By the way, I've increased the comment period for my blogs. I hadn't realized it was so short.


Do these type of issues also exist with parallel GC or are they unique to concurrent GC?

Posted by Rob Eden on March 06, 2006 at 02:44 AM PST #

The issue of fragmentation is limited to the low pause (concurrent) collector. The throughput (parallel) collector does a compacting collection and the type of fragmentation discussed in this entry is not an issue. There are some extreme cases where objects are large enough and the generations are small enough to cause fragmentation in the young generation or the tenured generation (e.g. 1 object fills enough of the generation so another won't fit) but that really extreme.

My apologies if comments on this entry were closed for a bit. I thought I did it right, but I obviously pushed the wrong button. And apologies in advance if I still didn't get it right. I'm trying.

Posted by Jon Masamiuts on March 06, 2006 at 07:48 AM PST #

Could you give a perf comparison between the normal promotion from new to old and using the CMS free list in best/worst case scenarios ?

Posted by Brice Beard on March 06, 2006 at 05:17 PM PST #

I assume that by "normal promotion" you mean promotions done by one of the compacting collectors. Also I don't have numbers for the actual difference in the time spent doing just promotions. What I have looked at is the higher cost of a young generation collection when the tenured generation is collected with a compacting collector versus CMS. With the caveat that I have not measured this rigorously, in the best case the young generation collection cost for CMS is 10% to 15% higher. On average I expect the cost to be 20%-25% more with CMS. I don't have a number for the worst case.

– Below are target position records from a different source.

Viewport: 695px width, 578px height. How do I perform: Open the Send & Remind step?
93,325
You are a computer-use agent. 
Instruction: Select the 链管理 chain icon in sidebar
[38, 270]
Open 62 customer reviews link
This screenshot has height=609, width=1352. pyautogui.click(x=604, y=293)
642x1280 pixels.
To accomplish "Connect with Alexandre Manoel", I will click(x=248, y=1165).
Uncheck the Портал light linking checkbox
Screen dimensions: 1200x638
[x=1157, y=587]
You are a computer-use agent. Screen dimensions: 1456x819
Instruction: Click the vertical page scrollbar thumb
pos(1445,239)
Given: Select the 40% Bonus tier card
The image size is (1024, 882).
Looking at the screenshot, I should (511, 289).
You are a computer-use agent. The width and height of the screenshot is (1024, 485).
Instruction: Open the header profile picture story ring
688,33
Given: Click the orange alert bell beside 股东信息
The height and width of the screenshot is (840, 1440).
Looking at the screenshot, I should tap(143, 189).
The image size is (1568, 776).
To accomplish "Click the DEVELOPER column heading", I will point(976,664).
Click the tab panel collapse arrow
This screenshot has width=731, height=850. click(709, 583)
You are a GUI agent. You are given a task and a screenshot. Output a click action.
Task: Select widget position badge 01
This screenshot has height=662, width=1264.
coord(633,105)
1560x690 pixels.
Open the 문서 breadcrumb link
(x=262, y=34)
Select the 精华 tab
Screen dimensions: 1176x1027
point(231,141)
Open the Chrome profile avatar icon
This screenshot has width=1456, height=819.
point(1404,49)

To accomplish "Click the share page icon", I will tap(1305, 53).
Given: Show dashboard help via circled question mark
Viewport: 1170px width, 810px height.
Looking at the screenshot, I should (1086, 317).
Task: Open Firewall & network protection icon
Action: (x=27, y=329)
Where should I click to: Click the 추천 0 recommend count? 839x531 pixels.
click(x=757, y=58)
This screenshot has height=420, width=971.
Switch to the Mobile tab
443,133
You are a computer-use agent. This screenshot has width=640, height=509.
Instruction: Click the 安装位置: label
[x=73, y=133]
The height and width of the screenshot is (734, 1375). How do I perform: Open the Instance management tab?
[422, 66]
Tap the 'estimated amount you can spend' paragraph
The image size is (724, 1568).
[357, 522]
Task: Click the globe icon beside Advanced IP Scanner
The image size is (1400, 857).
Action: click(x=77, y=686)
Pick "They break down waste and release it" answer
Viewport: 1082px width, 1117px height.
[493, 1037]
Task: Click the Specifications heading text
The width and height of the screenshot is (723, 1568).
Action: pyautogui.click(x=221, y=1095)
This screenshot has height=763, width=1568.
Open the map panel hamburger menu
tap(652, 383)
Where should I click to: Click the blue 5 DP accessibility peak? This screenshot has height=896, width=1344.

Much of this extra cost has to do with keeping track of objects that have been newly (during the current collection) promoted. During a young generation collection, the collector finds live objects and then moves them (either to elsewhere in the young generation or into the tenured generation). Objects that are moved still have to scanned to find references to other objects. An object that is promoted (in the CMS case) can end up anywhere in the tenured generation because allocation is from a free list. There is a mechanism for keeping track of these promoted objects and that takes much of the extra time and some additonal space.